• **YOUR TASK**:
Using the records below, repeat exactly the lines from the one holding "YouTube (851, 261)" through the one holding "[button] (153, 632)", both ends included, and no others.

• **DATA RECORDS**:

━━━━━━━━━━━━━━━━━━━━

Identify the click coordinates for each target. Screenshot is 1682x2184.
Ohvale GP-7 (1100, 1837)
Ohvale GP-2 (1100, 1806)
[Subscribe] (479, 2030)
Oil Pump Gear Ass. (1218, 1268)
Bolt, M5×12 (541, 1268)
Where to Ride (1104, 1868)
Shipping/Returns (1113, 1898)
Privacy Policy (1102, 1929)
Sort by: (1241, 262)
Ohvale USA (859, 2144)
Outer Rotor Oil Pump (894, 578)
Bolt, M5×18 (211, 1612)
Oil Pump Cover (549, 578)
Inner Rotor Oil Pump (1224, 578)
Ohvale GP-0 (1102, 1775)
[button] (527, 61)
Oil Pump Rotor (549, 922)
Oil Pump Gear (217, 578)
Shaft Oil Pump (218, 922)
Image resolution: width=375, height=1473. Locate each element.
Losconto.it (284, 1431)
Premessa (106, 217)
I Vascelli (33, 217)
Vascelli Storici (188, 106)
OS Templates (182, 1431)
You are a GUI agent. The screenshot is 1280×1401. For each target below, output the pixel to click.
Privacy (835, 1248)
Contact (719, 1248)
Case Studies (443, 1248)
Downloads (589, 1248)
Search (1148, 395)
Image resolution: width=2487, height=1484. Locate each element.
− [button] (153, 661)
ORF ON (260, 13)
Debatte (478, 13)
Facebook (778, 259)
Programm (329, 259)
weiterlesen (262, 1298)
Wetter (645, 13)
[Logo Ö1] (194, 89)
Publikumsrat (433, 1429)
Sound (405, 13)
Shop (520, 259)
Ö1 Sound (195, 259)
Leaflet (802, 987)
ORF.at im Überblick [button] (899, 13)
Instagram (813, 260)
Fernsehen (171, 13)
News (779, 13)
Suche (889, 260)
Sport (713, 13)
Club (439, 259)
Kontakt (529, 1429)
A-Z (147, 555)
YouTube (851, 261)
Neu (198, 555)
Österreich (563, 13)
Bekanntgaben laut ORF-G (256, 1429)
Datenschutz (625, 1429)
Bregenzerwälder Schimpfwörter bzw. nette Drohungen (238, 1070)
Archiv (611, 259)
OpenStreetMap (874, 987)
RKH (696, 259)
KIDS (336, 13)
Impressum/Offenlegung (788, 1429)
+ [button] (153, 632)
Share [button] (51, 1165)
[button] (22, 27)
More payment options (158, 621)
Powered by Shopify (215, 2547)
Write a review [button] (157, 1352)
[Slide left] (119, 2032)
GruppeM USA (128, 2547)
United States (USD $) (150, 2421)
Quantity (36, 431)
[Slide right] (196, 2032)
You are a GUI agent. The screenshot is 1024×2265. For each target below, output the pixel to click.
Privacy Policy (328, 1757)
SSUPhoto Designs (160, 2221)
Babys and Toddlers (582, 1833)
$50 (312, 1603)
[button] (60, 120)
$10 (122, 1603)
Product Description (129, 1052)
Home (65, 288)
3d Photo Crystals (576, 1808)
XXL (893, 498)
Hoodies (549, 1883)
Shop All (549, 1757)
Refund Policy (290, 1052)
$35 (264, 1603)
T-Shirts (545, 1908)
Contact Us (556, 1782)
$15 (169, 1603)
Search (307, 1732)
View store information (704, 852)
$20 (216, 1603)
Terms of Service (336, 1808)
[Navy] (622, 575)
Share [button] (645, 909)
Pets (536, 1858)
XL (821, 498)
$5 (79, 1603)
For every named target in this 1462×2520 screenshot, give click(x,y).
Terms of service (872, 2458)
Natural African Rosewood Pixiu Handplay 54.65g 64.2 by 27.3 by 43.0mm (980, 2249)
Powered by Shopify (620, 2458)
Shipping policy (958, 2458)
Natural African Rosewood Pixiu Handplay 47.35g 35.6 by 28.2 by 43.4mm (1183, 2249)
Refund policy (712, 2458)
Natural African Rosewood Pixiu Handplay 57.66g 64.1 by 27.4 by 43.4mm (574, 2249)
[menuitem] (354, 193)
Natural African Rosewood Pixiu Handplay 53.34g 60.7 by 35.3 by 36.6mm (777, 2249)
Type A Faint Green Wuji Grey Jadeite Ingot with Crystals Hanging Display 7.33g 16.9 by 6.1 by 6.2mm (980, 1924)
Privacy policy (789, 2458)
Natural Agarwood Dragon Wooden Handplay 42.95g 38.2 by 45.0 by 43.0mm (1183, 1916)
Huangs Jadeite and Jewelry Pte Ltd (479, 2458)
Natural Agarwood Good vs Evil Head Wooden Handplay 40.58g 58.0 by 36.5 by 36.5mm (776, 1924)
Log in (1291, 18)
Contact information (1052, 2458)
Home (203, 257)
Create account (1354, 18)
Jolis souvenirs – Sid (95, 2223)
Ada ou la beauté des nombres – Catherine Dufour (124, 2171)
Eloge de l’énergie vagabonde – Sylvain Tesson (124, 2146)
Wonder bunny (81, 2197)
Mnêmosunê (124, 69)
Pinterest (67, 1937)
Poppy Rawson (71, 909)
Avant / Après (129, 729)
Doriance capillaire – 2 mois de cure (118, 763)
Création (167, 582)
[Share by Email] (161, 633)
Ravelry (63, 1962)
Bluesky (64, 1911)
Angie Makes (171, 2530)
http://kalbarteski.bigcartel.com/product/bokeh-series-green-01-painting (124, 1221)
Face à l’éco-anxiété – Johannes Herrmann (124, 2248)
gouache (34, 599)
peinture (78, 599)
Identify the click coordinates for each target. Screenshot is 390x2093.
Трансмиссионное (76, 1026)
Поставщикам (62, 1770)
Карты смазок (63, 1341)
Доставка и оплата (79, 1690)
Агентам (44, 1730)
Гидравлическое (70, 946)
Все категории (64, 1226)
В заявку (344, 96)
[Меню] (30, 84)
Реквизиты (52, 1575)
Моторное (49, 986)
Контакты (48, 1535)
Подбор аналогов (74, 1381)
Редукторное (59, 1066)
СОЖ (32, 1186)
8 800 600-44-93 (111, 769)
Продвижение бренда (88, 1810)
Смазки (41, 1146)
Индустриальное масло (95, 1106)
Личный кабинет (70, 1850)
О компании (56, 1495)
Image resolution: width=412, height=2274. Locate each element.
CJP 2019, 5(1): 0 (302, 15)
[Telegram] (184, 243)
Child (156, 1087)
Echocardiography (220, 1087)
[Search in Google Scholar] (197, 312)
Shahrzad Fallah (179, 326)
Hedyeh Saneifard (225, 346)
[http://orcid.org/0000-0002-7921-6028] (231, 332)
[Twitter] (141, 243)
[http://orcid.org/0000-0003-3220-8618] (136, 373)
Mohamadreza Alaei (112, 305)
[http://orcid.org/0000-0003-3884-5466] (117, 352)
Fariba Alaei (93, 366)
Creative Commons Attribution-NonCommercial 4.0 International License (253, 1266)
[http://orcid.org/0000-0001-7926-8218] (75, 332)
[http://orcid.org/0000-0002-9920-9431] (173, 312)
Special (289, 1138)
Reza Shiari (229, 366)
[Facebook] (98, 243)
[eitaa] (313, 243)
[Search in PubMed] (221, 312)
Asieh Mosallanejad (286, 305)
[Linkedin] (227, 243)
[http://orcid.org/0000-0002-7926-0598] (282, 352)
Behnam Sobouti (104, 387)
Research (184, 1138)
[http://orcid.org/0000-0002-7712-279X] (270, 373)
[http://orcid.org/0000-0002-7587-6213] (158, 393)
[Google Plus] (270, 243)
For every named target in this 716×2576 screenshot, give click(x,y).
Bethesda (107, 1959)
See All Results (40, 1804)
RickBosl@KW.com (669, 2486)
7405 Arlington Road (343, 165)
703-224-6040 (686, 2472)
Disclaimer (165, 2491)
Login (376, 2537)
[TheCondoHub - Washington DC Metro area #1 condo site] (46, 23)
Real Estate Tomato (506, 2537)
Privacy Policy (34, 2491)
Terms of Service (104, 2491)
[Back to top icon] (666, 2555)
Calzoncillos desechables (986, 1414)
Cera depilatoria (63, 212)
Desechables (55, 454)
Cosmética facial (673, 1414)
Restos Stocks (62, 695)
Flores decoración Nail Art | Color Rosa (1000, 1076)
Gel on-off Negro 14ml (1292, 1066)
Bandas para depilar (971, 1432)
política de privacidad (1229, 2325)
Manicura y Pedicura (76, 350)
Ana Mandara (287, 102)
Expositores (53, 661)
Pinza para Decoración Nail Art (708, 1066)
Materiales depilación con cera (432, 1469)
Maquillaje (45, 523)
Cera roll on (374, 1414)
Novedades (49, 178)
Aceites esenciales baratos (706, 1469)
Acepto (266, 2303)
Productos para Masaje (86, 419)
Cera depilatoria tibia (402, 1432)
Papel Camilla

━━━━━━━━━━━━━━━━━━━━

• **COMPLETED EXERCISE**:
YouTube (851, 261)
Neu (198, 555)
Österreich (563, 13)
Bekanntgaben laut ORF-G (256, 1429)
Datenschutz (625, 1429)
Bregenzerwälder Schimpfwörter bzw. nette Drohungen (238, 1070)
Archiv (611, 259)
OpenStreetMap (874, 987)
RKH (696, 259)
KIDS (336, 13)
Impressum/Offenlegung (788, 1429)
+ [button] (153, 632)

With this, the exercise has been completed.